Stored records

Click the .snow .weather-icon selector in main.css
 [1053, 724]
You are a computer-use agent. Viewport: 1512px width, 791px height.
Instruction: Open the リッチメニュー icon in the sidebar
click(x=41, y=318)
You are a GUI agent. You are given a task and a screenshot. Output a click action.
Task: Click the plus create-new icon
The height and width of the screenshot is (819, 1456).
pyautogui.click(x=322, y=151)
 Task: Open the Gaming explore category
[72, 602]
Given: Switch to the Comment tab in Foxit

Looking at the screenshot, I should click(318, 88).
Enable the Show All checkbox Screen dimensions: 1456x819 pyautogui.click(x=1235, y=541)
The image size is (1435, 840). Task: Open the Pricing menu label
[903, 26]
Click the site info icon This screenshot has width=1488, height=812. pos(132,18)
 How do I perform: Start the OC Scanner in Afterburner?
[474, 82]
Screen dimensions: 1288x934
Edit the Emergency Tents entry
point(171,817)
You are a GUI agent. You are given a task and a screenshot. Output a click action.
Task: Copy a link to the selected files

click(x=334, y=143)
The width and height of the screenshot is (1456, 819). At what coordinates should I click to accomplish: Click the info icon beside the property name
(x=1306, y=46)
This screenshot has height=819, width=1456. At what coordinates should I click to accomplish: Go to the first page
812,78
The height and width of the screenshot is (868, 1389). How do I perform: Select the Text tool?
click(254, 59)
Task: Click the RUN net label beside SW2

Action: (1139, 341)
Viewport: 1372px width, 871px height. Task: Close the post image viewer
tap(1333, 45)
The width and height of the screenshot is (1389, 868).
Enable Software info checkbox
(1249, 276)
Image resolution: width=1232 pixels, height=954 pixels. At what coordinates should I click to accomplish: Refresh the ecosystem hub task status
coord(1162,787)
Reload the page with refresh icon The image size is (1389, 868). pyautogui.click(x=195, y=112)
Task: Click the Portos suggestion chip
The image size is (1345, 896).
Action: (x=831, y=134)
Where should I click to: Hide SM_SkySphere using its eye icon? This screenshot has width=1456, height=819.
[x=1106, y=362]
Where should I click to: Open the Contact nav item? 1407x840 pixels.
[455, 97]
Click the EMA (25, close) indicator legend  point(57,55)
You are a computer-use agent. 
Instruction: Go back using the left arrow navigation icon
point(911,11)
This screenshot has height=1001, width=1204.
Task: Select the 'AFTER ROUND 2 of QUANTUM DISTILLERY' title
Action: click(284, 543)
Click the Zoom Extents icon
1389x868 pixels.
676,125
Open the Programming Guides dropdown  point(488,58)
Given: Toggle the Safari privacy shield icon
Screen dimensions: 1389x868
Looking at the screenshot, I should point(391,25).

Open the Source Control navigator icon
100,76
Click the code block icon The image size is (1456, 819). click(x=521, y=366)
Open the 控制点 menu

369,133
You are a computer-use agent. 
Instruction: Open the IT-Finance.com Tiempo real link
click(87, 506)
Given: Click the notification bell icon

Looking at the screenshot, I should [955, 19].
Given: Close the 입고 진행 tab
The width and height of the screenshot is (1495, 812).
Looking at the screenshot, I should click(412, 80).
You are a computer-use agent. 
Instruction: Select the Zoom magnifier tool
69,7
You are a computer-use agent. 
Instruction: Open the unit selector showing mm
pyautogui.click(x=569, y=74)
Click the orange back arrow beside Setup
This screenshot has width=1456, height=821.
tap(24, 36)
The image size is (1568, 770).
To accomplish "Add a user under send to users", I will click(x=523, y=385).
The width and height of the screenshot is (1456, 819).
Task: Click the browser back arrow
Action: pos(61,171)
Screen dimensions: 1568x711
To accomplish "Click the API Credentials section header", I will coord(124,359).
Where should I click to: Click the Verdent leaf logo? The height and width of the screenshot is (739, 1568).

## TASK REQUIREMENTS
Please return exactly the lines from the opening line of the data above through the line with "Task: Click the plus create-new icon", both included and nothing else.

## SOLUTION FOR THIS PROBLEM
Click the .snow .weather-icon selector in main.css
 [1053, 724]
You are a computer-use agent. Viewport: 1512px width, 791px height.
Instruction: Open the リッチメニュー icon in the sidebar
click(x=41, y=318)
You are a GUI agent. You are given a task and a screenshot. Output a click action.
Task: Click the plus create-new icon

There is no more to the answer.